No Brasil, todas as pessoas vivendo com HIV/aids têm direito ao tratamento com os antirretrovirais. Os medicamentos utilizados atualmente apresentam menos efeitos colaterais quando comparados com aqueles utilizados no início da epidemia.
(Fonte: Unaids e Ministério da Saúde)
Brasil perto da meta
O Programa Conjunto das Nações Unidas sobre HIV/AIDS (Unaids) estabeleceu, em 2014, três metas para acelerar a eliminação da epidemia de aids: 90% de todas as pessoas vivendo com HIV devem saber que têm o vírus, 90% de todas as pessoas com infecção pelo HIV diagnosticada devem receber terapia antirretroviral ininterruptamente e 90% de todas as pessoas recebendo terapia antirretroviral devem ter supressão viral. O prazo final é 2020.

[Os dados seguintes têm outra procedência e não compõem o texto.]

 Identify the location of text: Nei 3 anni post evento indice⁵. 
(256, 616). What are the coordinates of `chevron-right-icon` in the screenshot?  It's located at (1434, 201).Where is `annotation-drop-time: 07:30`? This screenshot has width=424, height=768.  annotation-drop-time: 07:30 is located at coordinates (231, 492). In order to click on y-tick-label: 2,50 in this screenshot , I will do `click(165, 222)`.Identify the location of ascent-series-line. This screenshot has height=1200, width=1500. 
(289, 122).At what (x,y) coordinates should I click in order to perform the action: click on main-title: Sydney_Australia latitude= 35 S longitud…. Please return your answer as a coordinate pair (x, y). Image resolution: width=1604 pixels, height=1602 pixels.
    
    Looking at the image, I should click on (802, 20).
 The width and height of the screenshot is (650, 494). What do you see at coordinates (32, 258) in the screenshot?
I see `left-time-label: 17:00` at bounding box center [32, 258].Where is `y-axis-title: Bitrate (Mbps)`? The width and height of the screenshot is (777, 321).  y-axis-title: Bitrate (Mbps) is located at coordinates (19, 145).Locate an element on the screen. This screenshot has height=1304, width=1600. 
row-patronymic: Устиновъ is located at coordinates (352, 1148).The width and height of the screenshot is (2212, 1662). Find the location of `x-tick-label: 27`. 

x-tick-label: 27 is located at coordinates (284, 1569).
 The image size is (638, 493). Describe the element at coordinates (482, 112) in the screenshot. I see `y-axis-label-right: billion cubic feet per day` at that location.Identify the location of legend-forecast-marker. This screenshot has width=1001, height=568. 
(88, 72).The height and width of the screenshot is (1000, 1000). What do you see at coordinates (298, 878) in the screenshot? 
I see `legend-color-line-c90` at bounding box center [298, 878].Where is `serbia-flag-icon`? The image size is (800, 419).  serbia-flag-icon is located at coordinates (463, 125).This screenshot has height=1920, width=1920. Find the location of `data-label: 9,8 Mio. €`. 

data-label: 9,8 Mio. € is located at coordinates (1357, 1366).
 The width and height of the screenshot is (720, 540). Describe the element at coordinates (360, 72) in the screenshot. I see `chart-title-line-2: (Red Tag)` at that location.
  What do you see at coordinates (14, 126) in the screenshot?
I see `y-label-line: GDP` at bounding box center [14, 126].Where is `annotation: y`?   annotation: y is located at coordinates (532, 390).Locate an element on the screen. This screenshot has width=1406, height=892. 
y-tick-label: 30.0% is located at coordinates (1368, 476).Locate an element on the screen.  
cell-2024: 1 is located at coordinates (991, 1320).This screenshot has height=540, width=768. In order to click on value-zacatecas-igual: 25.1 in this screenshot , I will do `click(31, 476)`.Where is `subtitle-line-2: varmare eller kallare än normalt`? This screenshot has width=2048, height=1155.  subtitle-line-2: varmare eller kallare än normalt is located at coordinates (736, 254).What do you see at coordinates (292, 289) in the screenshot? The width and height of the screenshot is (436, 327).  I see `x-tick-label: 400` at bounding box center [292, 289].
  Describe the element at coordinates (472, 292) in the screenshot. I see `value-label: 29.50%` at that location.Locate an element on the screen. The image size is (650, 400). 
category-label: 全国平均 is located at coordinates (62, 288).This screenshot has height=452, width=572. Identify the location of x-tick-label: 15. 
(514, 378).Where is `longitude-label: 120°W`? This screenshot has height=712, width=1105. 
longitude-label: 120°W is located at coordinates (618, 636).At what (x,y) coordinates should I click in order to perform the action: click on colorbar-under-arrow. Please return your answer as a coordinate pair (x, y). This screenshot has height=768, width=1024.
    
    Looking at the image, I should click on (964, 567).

“Estamos muito bem no que diz respeito ao diagnóstico e à carga viral indetectável, entretanto há ainda uma brecha no tratamento”, revela a diretora do Departamento de DST/aids, Adele Benzaken. Segundo dados da pasta, em 2015, do total de 830.000 pessoas vivendo com HIV, 87% já haviam sido diagnosticadas; deste número, 64% estavam em tratamento para o HIV; e, das pessoas em tratamento, cerca de 90% apresentavam carga viral indetectável.
O relatório que analisa o progresso global rumo ao cumprimento das metas 90-90-90 lançado pelo Unaids durante a 21ª Conferência Internacional de Aids cita o Brasil como exemplo de que os objetivos podem ser alcançados. Desde 2013, o SUS oferece antirretrovirais para todos os portadores de HIV, independentemente do estágio da doença — até então apenas França e Estados Unidos distribuíam os medicamentos para pacientes ainda sem comprometimento do sistema imunológico.
A Organização Mundial da Saúde recomendou ano passado que em todos os países as 37 milhões de pessoas que têm HIV devem ser postas imediatamente em tratamento antirretroviral. A terapia antirretroviral padrão consiste na combinação de fármacos antirretrovirais para suprimir o vírus HIV e parar a progressão da aids.
“Quanto mais precocemente uma pessoa inicia o tratamento, mais prolongada será sua vida”, ressalta Adele. Evidências demonstram que o tratamento iniciado mais cedo leva a uma melhor evolução da doença a médio e longo prazo, com menos complicações, menos infecções oportunistas e maior expectativa de vida, se comparadas com pessoas que começaram a se tratar tardiamente. Além disso, pessoas vivendo com HIV/aids em tratamento podem alcançar a carga viral indetectável e, assim, passam a ter uma chance muito menor de transmitir o vírus.
A epidemia no Brasil – Em 2014, a prevalência de HIV estimada para o Brasil em relatório do Unaids era de 0,4% a 0,7% em pessoas de 15 a 49 anos. Entre homens gays e outros homens que fazem sexo com homens (HSH), essa prevalência sobe para 10,5% — segundo o Boletim Epidemiológico de HIV/aids de 2015. O boletim indicou que há uma tendência de aumento na proporção de casos de aids em HSH nos últimos dez anos.
Também foi notado o crescimento do número de casos na juventude (entre 15 e 24 anos). De 2005 a 2014, a taxa de detecção de aids entre brasileiros com 15 a 19 anos mais que triplicou (de 2,1 para 6,7 casos por 100 mil habitantes) e entre brasileiros de 20 a 24 anos, quase dobrou (de 16,0 para 30,3 casos por 100 mil habitantes). Outras populações vulneráveis são as que usam drogas e os profissionais do sexo.
O país tem uma das maiores coberturas de tratamento antirretroviral entre os de baixa e média renda, com mais da metade (64%) das pessoas vivendo com HIV sendo tratadas. A média global em 2015 foi de 46%, de acordo com dados compilados pelo Unaids.